* EXERCISE INSTRUCTIONS *
Would you please repeat all of the data exactly, omitting the pictures?

* SUPPLIED RECORDS *
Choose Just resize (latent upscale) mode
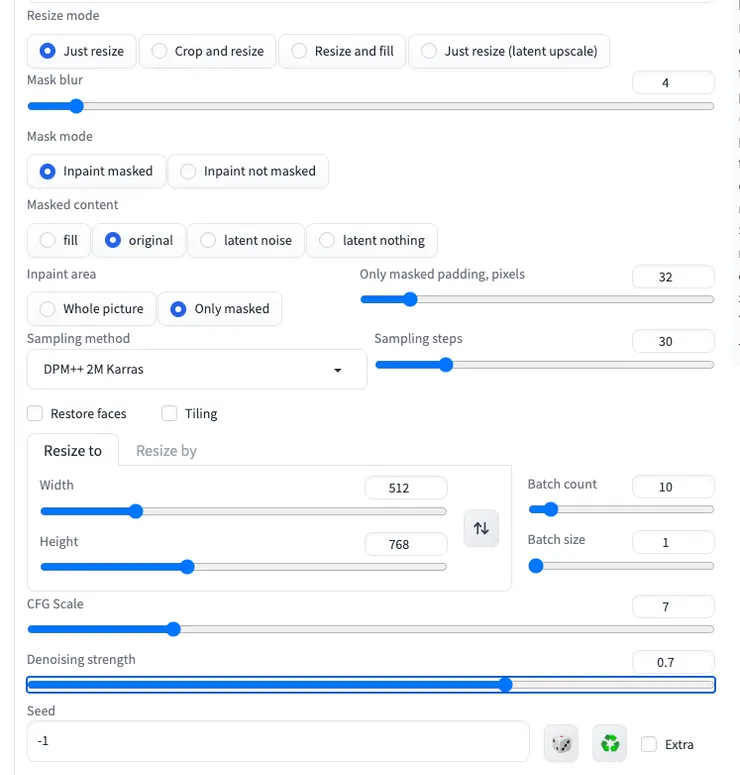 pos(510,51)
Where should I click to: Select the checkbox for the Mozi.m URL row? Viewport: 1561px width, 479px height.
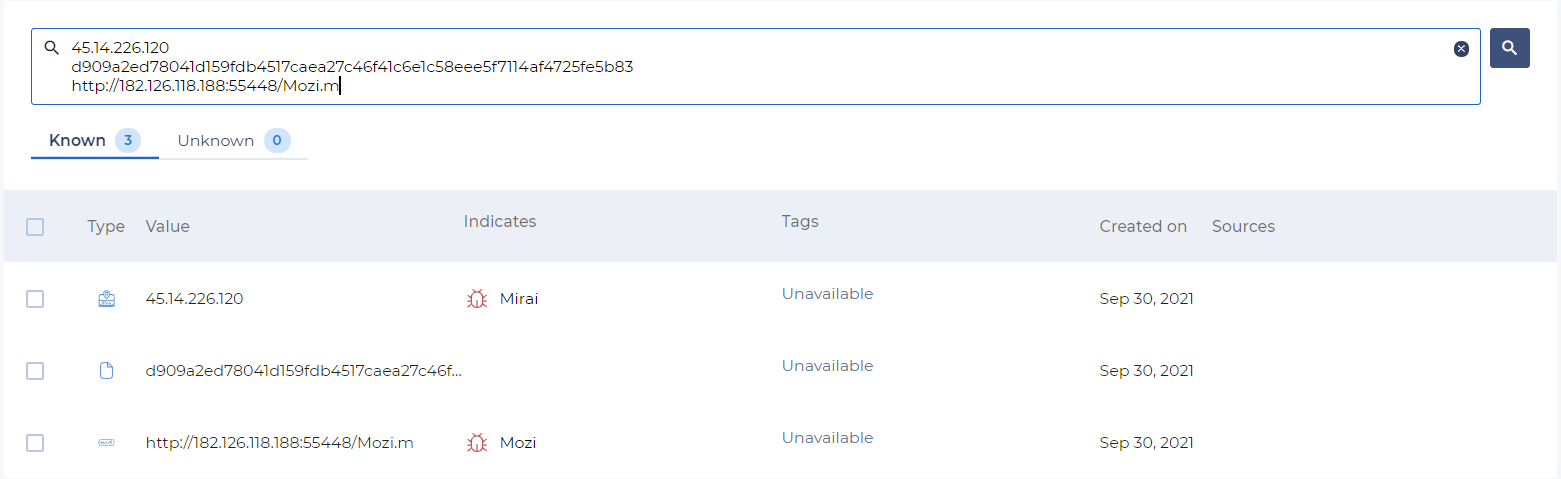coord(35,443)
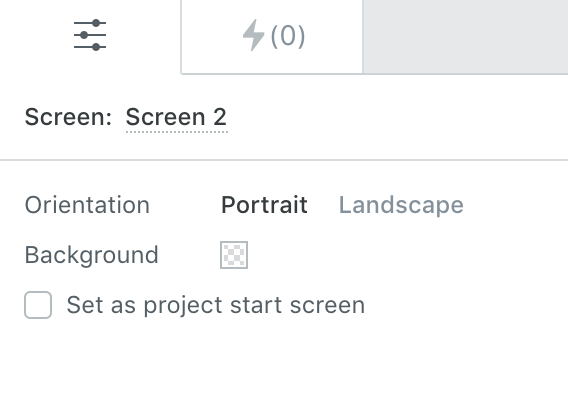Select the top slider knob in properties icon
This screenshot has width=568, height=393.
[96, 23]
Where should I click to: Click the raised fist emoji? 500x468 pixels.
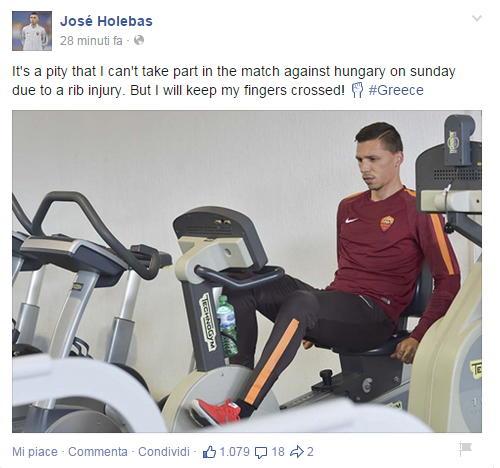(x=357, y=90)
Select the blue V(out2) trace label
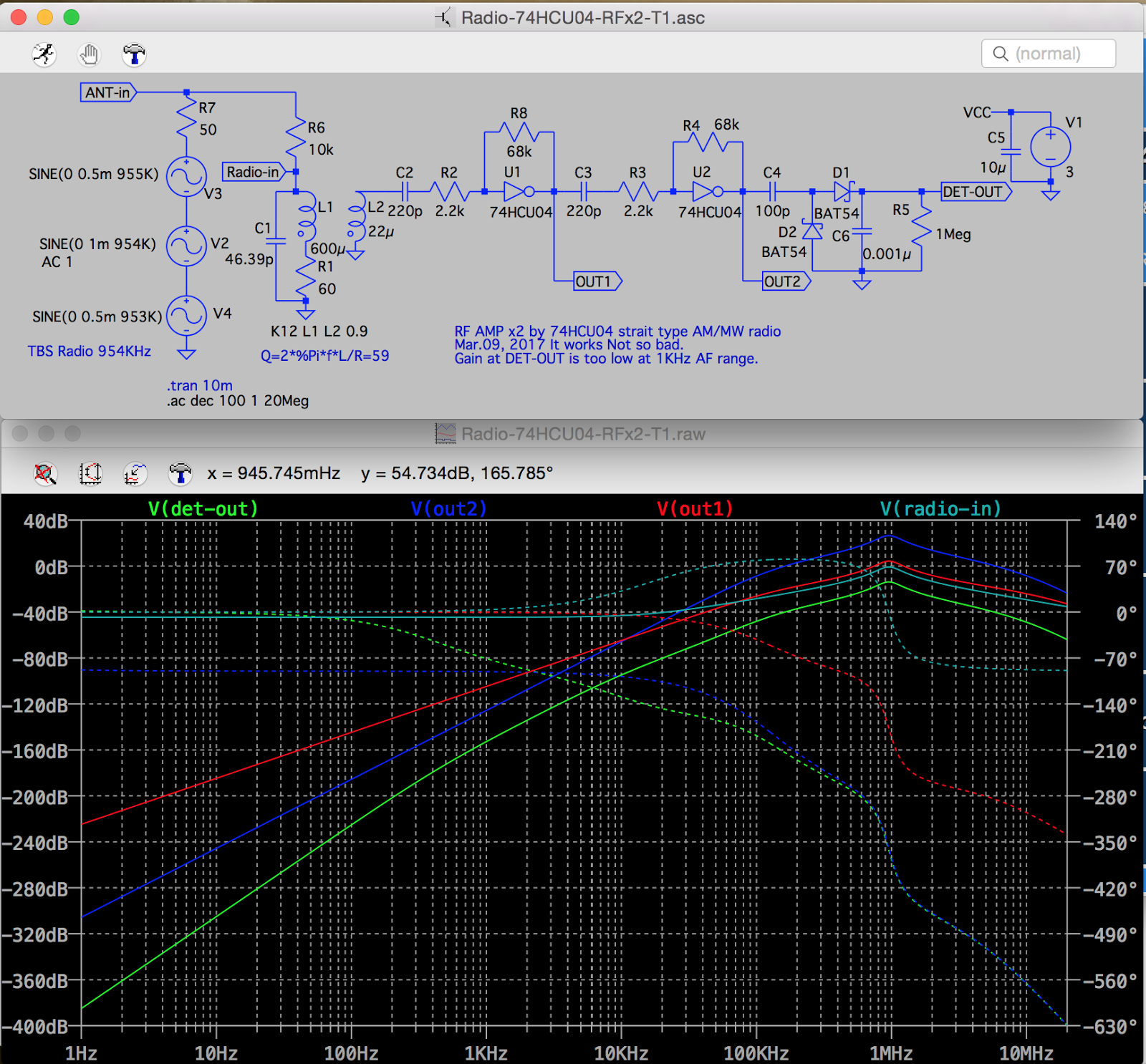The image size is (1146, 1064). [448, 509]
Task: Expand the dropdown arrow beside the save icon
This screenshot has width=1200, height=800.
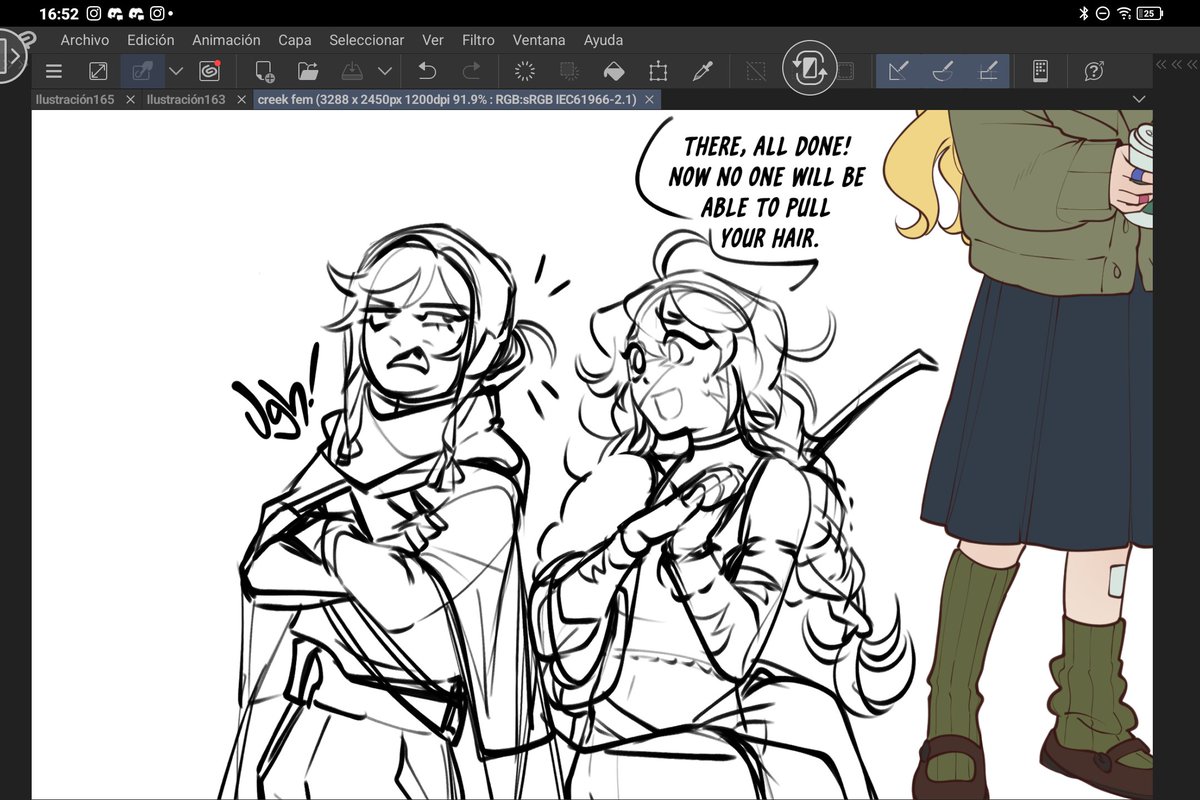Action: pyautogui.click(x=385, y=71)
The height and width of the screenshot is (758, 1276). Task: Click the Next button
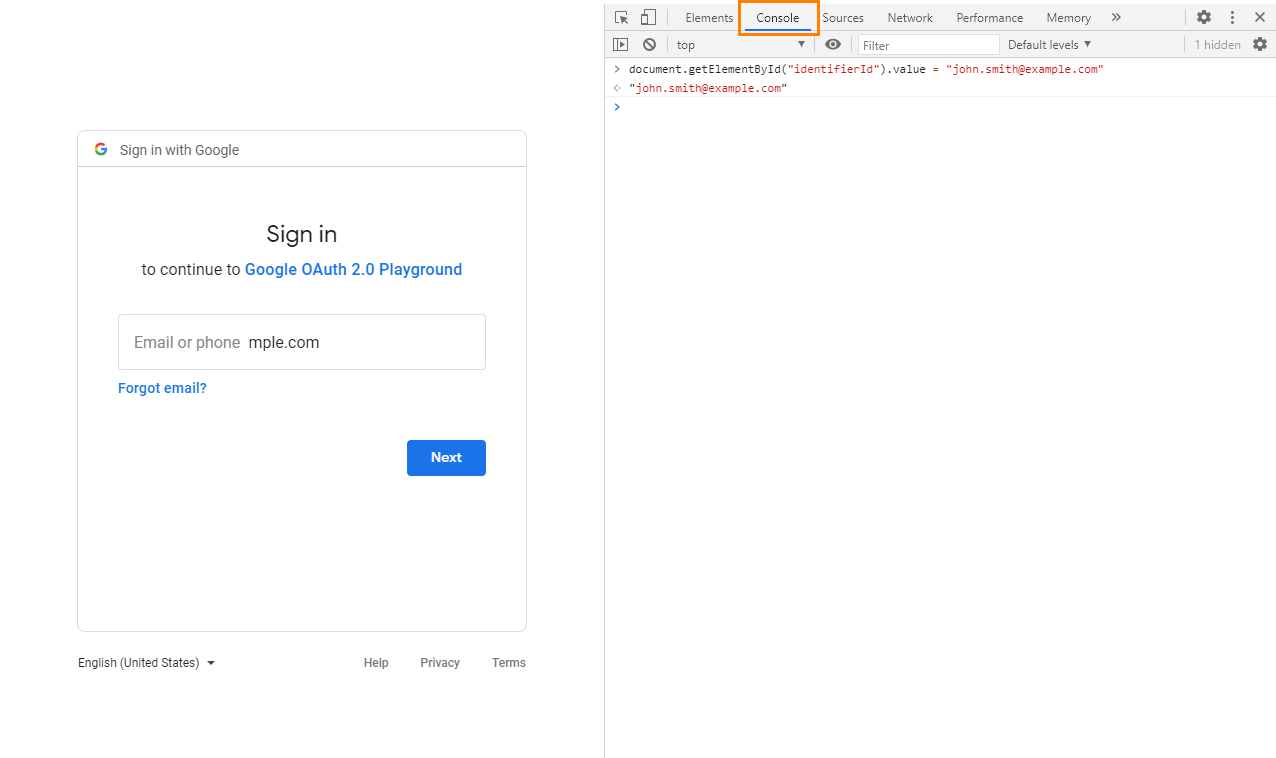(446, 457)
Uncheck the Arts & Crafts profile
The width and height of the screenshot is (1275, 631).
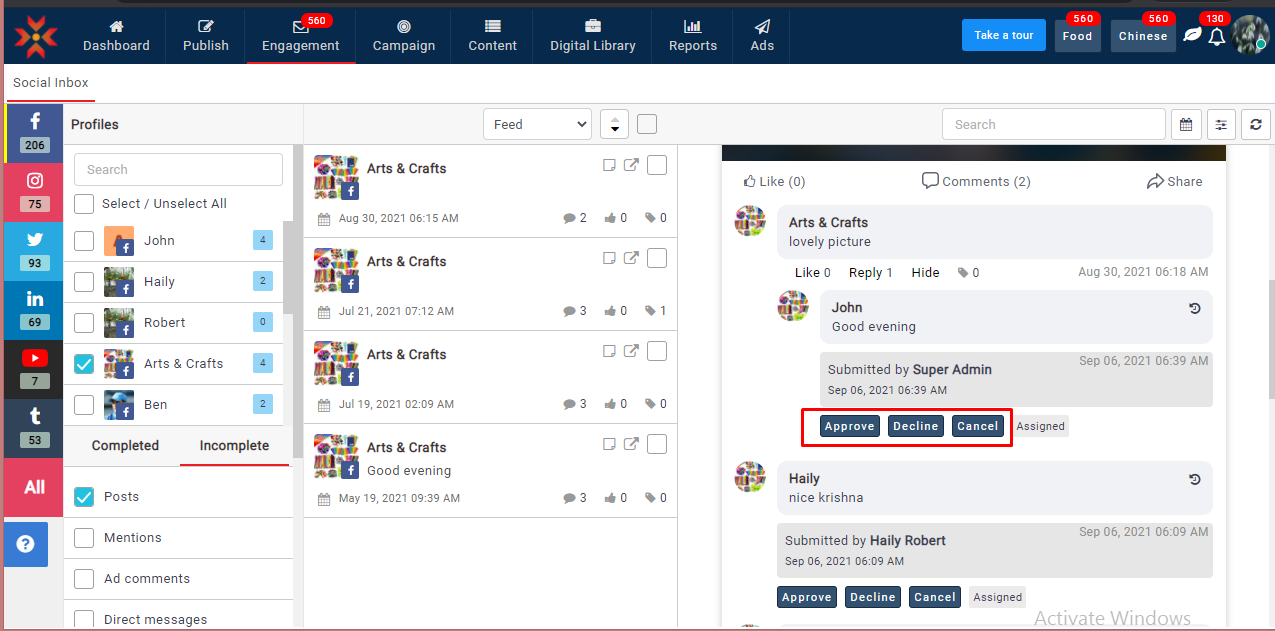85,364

* SOLUTION *
Choose Just resize (latent upscale) mode
 pos(510,51)
Where should I click to: Select the checkbox for the Mozi.m URL row? Viewport: 1561px width, 479px height.
coord(35,443)
Select the top slider knob in properties icon
This screenshot has width=568, height=393.
[96, 23]
Where should I click to: Click the raised fist emoji? 500x468 pixels.
(x=357, y=90)
Select the blue V(out2) trace label
The image size is (1146, 1064). [448, 509]
Task: Expand the dropdown arrow beside the save icon
This screenshot has width=1200, height=800.
Action: pyautogui.click(x=385, y=71)
The height and width of the screenshot is (758, 1276). Task: Click the Next button
(446, 457)
Uncheck the Arts & Crafts profile
The width and height of the screenshot is (1275, 631).
85,364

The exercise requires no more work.